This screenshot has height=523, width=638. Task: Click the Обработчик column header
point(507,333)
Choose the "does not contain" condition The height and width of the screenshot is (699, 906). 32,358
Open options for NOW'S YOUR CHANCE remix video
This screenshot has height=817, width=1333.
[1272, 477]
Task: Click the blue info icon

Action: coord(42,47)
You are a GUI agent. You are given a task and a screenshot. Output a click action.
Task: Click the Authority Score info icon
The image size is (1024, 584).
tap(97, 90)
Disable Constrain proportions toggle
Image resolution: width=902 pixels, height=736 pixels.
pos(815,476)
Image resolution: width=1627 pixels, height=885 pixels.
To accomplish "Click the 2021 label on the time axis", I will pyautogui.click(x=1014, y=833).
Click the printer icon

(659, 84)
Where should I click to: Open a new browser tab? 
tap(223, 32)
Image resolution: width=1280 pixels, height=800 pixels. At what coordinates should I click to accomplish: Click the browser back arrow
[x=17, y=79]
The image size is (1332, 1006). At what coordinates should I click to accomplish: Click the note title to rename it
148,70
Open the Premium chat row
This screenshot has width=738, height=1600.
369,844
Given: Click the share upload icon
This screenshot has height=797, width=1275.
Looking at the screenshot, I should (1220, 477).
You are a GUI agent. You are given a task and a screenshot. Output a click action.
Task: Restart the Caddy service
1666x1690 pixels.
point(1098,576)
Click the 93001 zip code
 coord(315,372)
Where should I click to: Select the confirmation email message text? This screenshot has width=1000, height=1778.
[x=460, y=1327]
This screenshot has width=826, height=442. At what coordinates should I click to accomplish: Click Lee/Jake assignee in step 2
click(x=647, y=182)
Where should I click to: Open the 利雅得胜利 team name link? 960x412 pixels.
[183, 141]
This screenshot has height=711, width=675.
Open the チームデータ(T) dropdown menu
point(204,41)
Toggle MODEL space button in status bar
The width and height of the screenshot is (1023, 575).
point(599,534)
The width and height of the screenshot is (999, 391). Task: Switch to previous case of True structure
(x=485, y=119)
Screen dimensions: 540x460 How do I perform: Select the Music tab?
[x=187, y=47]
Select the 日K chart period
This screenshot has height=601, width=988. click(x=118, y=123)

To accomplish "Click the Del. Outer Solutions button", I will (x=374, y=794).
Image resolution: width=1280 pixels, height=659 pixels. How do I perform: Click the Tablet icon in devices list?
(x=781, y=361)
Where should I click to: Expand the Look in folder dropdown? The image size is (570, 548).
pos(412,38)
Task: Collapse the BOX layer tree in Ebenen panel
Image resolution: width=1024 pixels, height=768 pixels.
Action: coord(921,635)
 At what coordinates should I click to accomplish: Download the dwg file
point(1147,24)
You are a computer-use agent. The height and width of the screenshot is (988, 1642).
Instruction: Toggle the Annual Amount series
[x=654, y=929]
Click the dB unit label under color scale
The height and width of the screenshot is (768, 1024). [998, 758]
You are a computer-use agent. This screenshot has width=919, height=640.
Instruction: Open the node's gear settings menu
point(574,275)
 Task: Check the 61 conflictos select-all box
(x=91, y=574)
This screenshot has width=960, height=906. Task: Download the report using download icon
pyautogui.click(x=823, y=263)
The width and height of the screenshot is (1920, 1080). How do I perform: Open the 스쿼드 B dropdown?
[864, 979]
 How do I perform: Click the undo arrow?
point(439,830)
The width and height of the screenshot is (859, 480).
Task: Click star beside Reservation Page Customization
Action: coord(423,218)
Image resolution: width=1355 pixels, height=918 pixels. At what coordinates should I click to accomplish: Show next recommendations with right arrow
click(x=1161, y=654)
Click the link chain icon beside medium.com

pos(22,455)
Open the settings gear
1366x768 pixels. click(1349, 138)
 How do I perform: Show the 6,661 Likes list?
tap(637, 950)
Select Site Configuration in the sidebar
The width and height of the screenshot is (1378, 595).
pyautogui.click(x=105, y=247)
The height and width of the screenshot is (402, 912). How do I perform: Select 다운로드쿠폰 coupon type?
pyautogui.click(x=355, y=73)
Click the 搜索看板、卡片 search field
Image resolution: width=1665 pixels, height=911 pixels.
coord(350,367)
-------
§ **PROBLEM DESCRIPTION**:
The lines to return are those in the material above that hold "agent".

§ **ANSWER BOX**:
You are a GUI agent. You are given a task and a screenshot. Output a click action.
You are a GUI agent. You are given a task and a screenshot. Output a click action.
You are a computer-use agent. The height and width of the screenshot is (988, 1642).
You are a computer-use agent. This screenshot has width=919, height=640.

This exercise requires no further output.